In the following chapter I plunge directly into a theoretical outline of narrative phenomenology. The framework I set out might be thought of as a kind of tool kit of narrative constructs with which to explore hope "dramatistically" both at the level of events and at the level of discursive structures. At the level of events, I demarcate three kinds of narrative acts: narrative mind reading, narrative emplotment, and storytelling. At the discursive level, I introduce four primary genres of healing that are in continual circulation in clinical encounters. These genres provide powerful cultural resources for clinicians and families, a social imaginary of hope in which hope is linked to healing. Three are clinically canonical: they offer plots that belong to, and dramatically express, authorized discourses of hope in the clinical world. In these clinic-centered dramas, the clinician, generally a physician, and disease itself are the primary characters. But the most important from the perspective of the families is a fourth genre: healing as transformative journey. In this one, unlike the first three, patients and families are the "main characters." Their lives, personal, familial, and communal, emerge as the critical sites in which hope and healing are to be fashioned.
While in chapter 2 I offer some small examples of clinical interchanges to help illustrate this tool kit of constructs, it is in the third chapter that the ethnography proper really opens. Turning again to Andrena, I begin an examination of the clinical encounter as a contested border space and as a space producing "familiar strangers" who are blamed for all manner of trouble. Here and in chapter 4, I take a close look at some highly charged moments where difficulties and misunderstandings arise between clinicians and parents. In these and the chapters that follow, I call upon the narrative acts and healing genres I outlined in the second chapter to examine how hope is contested, refused, negotiated, and created in the fragile and fraught partnerships between families and clinicians.
Having spent two chapters looking at the kinds of trouble that clinicians and parents can get into, and how easily hope is thwarted, I explore in chapters 5 and 6 the creation of hope in clinical encounters and how hope travels between clinic and home. Chapter 6 also investigates the role of an unexpected resource of hope: broadly circulated popular culture stories, Hollywood-marketed fantasies consumed by children. I look at how these "daydreams" are appropriated by children, clinicians, and family members as a means to explore possible worlds and identities that cannot be realized literally but can suggest new spaces for hope.
Chapter 7 examines why the practice of hope, even when cultivated and nurtured by clinicians, children, and parents, so easily falters. It explores the mystery of why clinicians so often seem not to recognize their own role in fostering hope for families and children even when they have become masterful at it.
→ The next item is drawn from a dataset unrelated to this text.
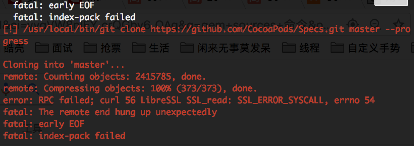Expand the 线程 bookmark folder

pos(301,48)
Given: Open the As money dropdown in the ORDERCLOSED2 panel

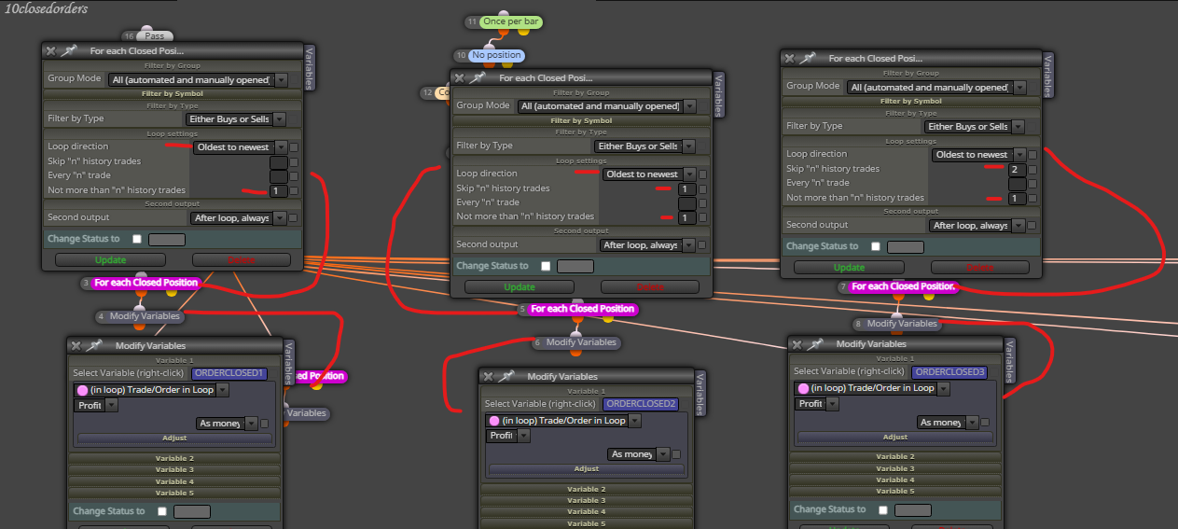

The concluding chapter (chapter 8) summarizes and extends some of the main claims of narrative phenomenology and what it offers to an understanding of hope as a practice of creating communities in clinical borderlands. I end the book, however, not with abstract commentary but with a return (as perhaps befits an anthropological phenomenology) to the lives of two of the people I have written about. I offer something of an epilogue to consider what has happened to them since the clinical moments I described in earlier chapters.